* Quoted passage:
☆ ☆ ☆ ☆ ☆ ☆ ☆

Methodology

How AERSI Works

A complete reference for the formula, components, weights, and design decisions behind the Air Exposure Severity Index.

Master Formula

AERSI is a multiplicative composite index. Each component amplifies the others — a station with heavy pollution, frequent exceedances, and volatile swings does not score the sum of those problems, but their product.

AERSI  =  PL  ×  EPF  ×  VSF
PL
Pollution Load
0 → ∞
EPF
Exposure Persistence
1.0 → 2.0
VSF
Variability Severity
1.0 → 2.0

Pollution Load (PL)

PL

How polluted is the air today, across all pollutants combined?

Each pollutant is normalized against its WHO guideline limit, then combined with epidemiologically-derived weights.

Step 1 — Normalize

N = Observed Concentration / WHO Limit

A normalized value of 1.0 means exactly at the safe limit. A value of 4.0 means four times the danger threshold.

Step 2 — Weighted combination

PL = 0.35·N_PM2.5 + 0.25·N_PM10 + 0.15·N_NO2 + 0.15·N_Ozone + 0.10·N_SO2

Pollutant weights & WHO limits

PM2.5 15 µg/m³
0.35
PM10 45 µg/m³
0.25
NO2 25 µg/m³
0.15
Ozone 100 µg/m³
0.15
SO2 40 µg/m³
0.10
PM2.5 carries the highest weight (0.35) because fine particles penetrate deepest into the lungs and bloodstream and are most strongly associated with long-term mortality risk in epidemiological literature.

Exposure Persistence Factor (EPF)

EPF

How often is this station's air unsafe, and how confident are we?

EPF counts how many days in the rolling window the AQI exceeded 100 — the CPCB threshold between satisfactory and moderate — then applies a confidence weight based on how much data is available.

EPF = 1 + (D_exceed / W) × confidence
confidence = min(W / 30, 1.0)

☆ ☆ ☆ ☆ ☆ ☆ ☆

* Supplied data:

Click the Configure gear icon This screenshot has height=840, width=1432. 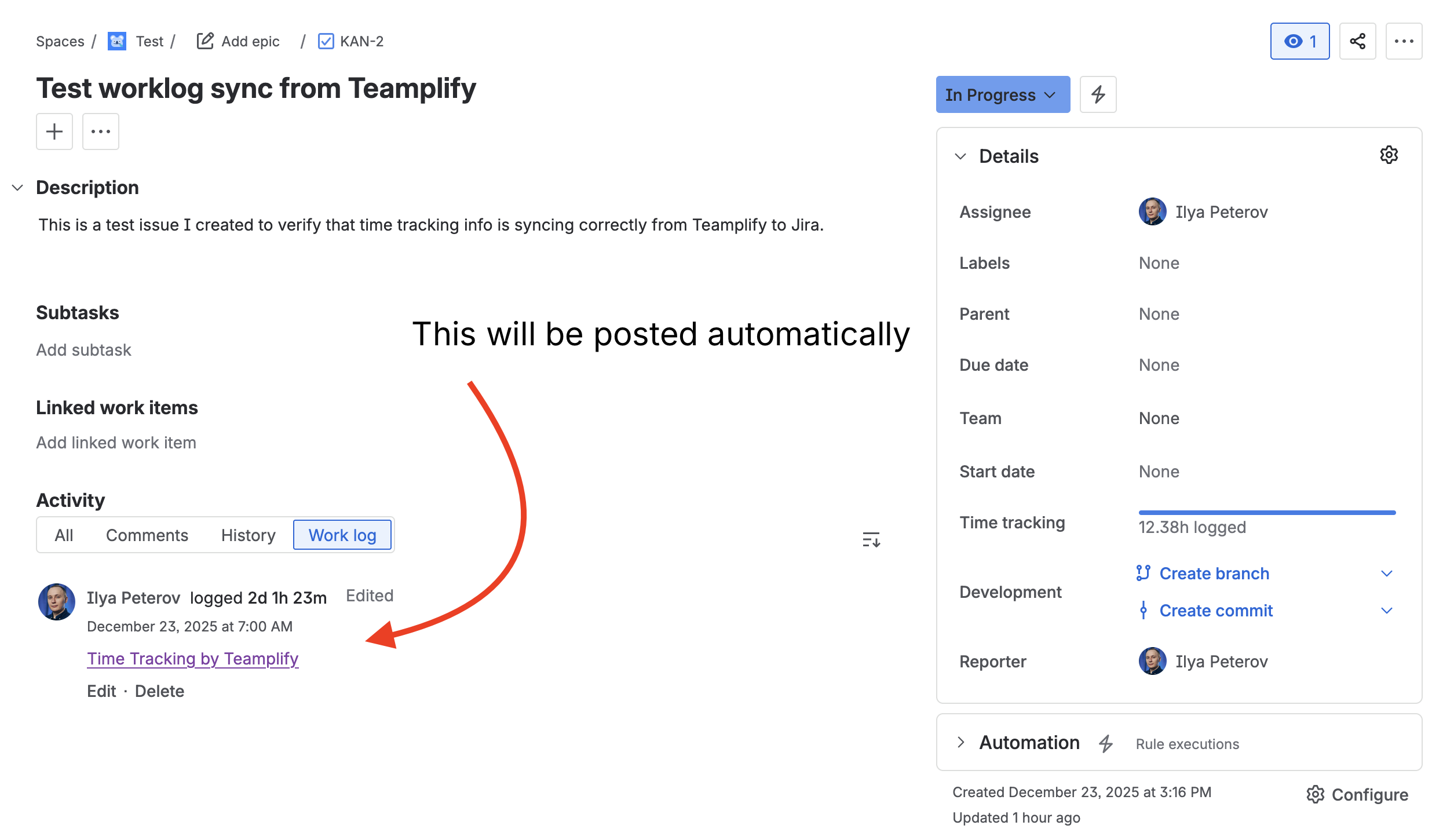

☆ ☆ ☆ ☆ ☆ ☆ ☆

* To do:
- a) Please list every pollutant used in the AERSI methodology's Pollution Load, giving each one's WHO limit and weight.
- b) Carry on the AERSI methodology from its final line, the confidence formula.

* Results for the exercise:
- a)
- PM2.5: WHO limit 15 µg/m³, weight 0.35
- PM10: WHO limit 45 µg/m³, weight 0.25
- NO2: WHO limit 25 µg/m³, weight 0.15
- Ozone: WHO limit 100 µg/m³, weight 0.15
- SO2: WHO limit 40 µg/m³, weight 0.10

- b)
With only 7 days of data, EPF is shrunk toward neutral (1.0) — we can't yet be confident a pattern has emerged. At 30 days it reaches full strength.

Days CollectedConfidenceEPF if 50% exceeded
7 days0.231.115
15 days0.501.250
30 days1.001.500

Variability Severity Factor (VSF)

VSF

How wildly does the air quality swing day to day?

Volatile air is dangerous in a specific way — people cannot predict or adapt to swings they cannot anticipate. Sudden acute spikes cause health events that consistent (even bad) air does not.

VSF = 1 + tanh(σ / 100)

The tanh function squishes any positive number into the range 0 to 1 — it grows fast initially, then flattens. This means VSF is always between 1.0 and 2.0 regardless of how extreme the volatility gets. It also depends only on the absolute swing in AQI, not on the mean — so a heavily polluted city with stable readings correctly scores VSF ≈ 1.0.

Std Dev (σ)tanh(σ/100)VSFInterpretation
00.001.00Perfectly stable, no penalty
300.291.29Mild swings
600.541.54Moderate variation
1000.761.76Large, significant swings
2000.961.96Extreme volatility, near ceiling

Baseline & Score Interpretation

The reference baseline is built into the formula itself. A station sitting exactly at WHO limits for all pollutants, with zero exceedances and zero volatility, scores:

AERSI = 1.0 × 1.0 × 1.0 = 1.0

AERSI = 1.0 is the WHO safety threshold. Every point above it represents compounding exposure beyond safe limits.

AERSICategoryMeaning
< 0.8Very LowCleaner than WHO guidelines
0.8 – 1.2LowNear the safety threshold
1.2 – 2.0ModerateConcerning cumulative exposure
2.0 – 3.0HighSignificant exposure risk
> 3.0ExtremePersistent, intense, volatile pollution

Design Principles

Each life matters equally

Population density does not modify AERSI. A remote station with extreme scores is flagged with the same severity as a dense urban one. AERSI measures exposure severity, not public health burden — those are different questions.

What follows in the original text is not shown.